The situation is shown in Fig. Consider a small element of length dx of the rod at a distance x from the origin. Then, the potential dVP at point P due to this element is given by

\begin{array}{l}K = \frac{dVP}{\frac{xdx}{r}} = \frac{4\pi {{\varepsilon }_{0}};dVP}{xdx} = 4\pi {{\varepsilon }_{0}}r;dVP\end{array}

From Figure,

r² = x² + y²

$$2\frac{\mathrm{d}r}{\mathrm{d}x} = 2x (y = \text{constant})$$

$$(\therefore dVP = \frac{K}{4\pi {{\varepsilon }_{0}}}dr)$$

On Integrating this expression, we get the potential at point P. Thus, it can be concluded that integration is essential for finding the potential at any given point.

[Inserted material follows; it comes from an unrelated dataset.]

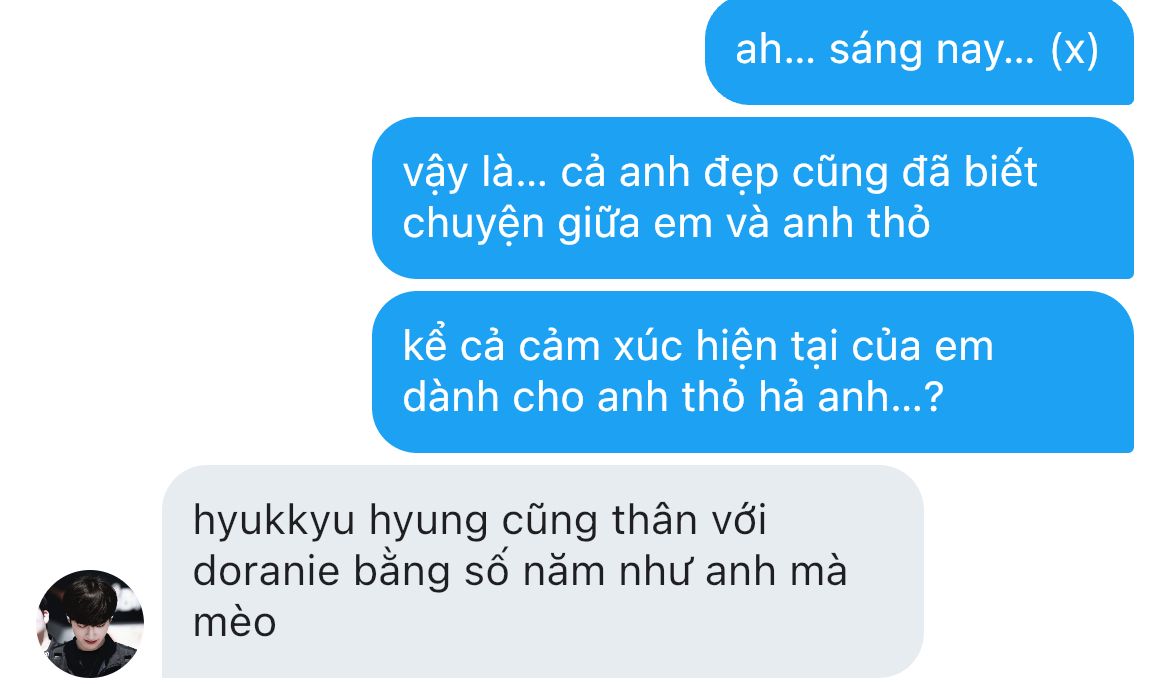
Task: Click the word 'vậy' starting second bubble
Action: pyautogui.click(x=435, y=174)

\begin{array}{l}V_p = \frac{K}{4\pi {{\varepsilon }_{0}}};;\int_{y}^{\sqrt{({{λ }^{2}}+{{y}^{2}})}}{dr} \end{array}

$$(\frac{K}{4\pi \varepsilon_{0}} \left[\sqrt{\lambda^2 + y^2} - y\right])$$

$$(\therefore V_{A} = \frac{K}{4\pi {{\varepsilon }_{0}}}[\sqrt{1.44} - \sqrt{0.44}])$$

$$(\frac{0.5366 K}{4\pi \varepsilon_0})$$

= (9 × 10⁹) × 10^-9 × 0.5366 = 4.83 V

$$V_{B} = 0.4142\frac{K}{4\pi \varepsilon_{0}}$$

3.728 V = (9 × 10^9) × 10^-9× 0.4142

Net work done

$$=-1.1 \times 10^{-3} \text{ Joule}$$

Frequently Asked Questions about Equipotential Surfaces

An equipotential surface is a surface in an electric field where the potential is constant at every point.

A surface with an equipotential potential is one where all points on the surface have the same electric potential. This means that at every point on the equipotential surface, a charge will have the same potential energy.

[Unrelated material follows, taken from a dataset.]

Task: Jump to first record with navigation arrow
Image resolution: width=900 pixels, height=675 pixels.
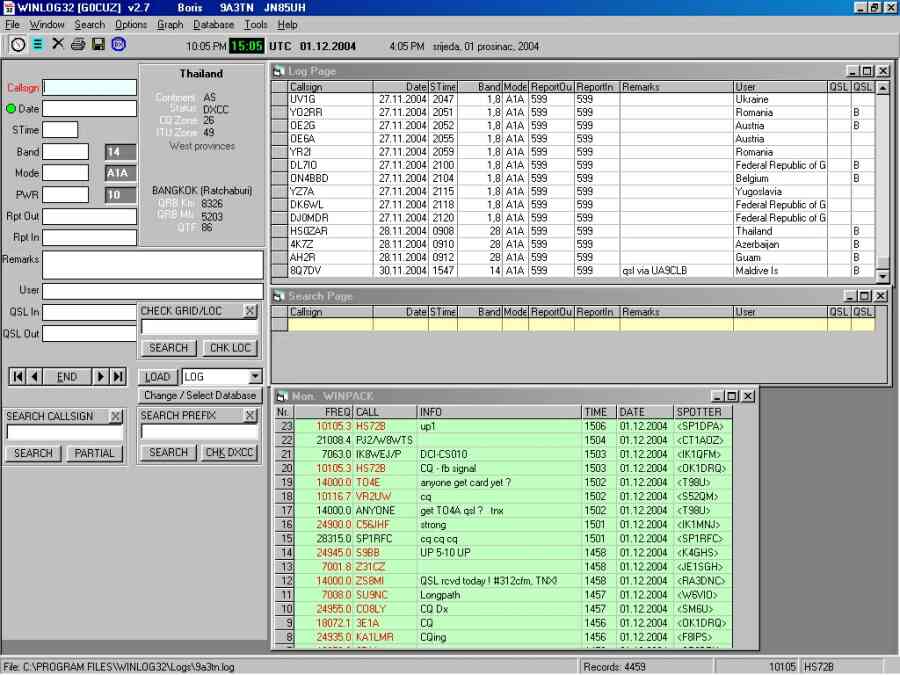Action: click(17, 377)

What is the value of work done on an equipotential surface?

The value of work done on an equipotential surface is zero.

The work done in moving a charge between two points on an equipotential surface is zero.

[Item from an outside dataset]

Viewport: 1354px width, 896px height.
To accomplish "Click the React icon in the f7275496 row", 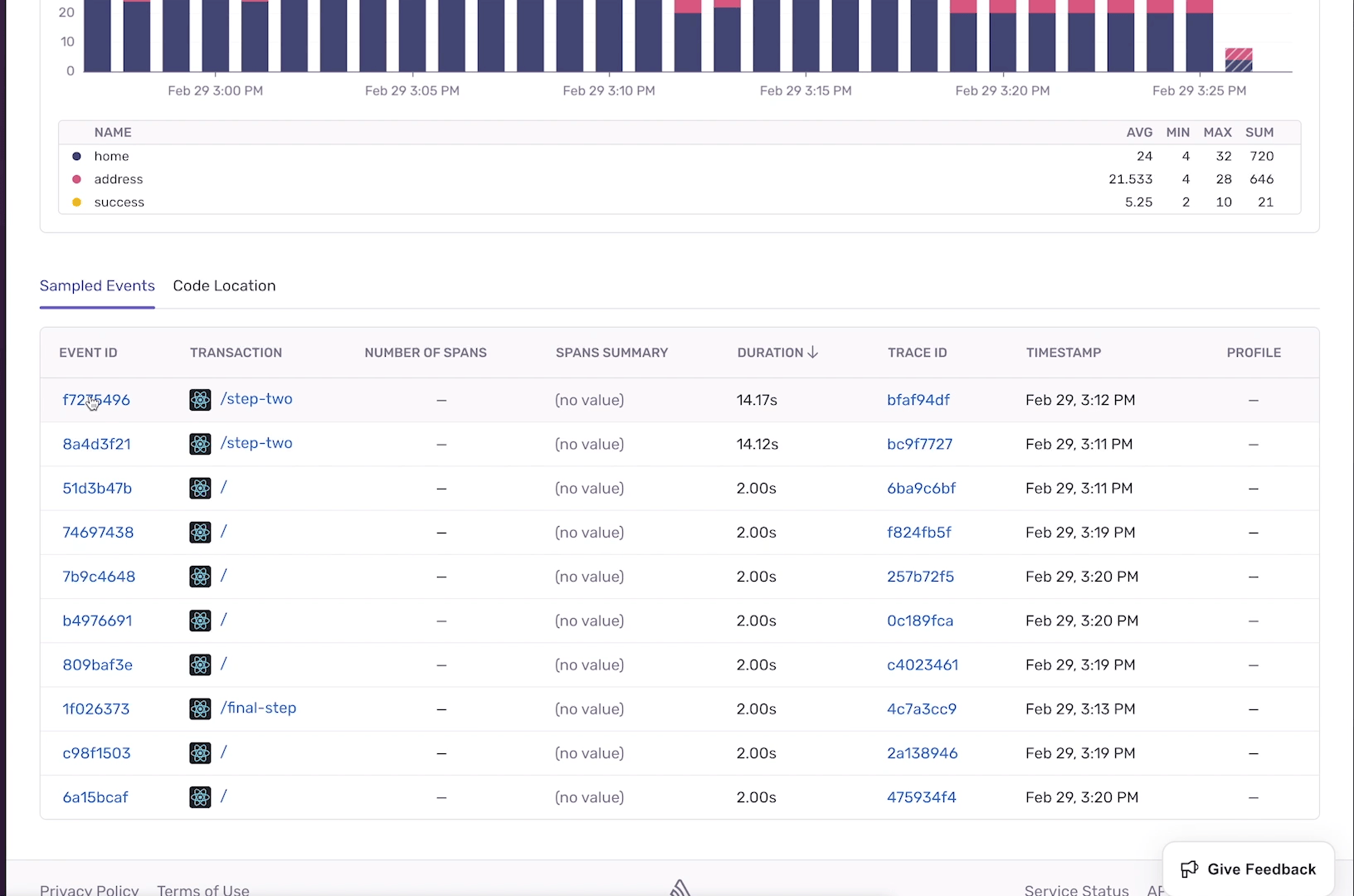I will (x=200, y=400).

Properties of an Equipotential Surface:

1. All points on an equipotential surface have the same electric potential.
2. An equipotential surface is always perpendicular to the electric field lines.
3. The electric field strength is zero at all points on an equipotential surface.
4. An equipotential surface has no electric field associated with it.

An equipotential surface has an electric field that is constantly perpendicular to it.

The intersection of two equipotential surfaces is impossible.

Equipotential surfaces for a point charge are concentric spherical shells.

Equipotential surfaces are planes normal to the x-axis in a homogeneous electric field.

The equipotential surface runs from high potential to low potential.

The potential inside a hollow charged spherical conductor is constant. Moving a charge from the centre to the surface requires no effort.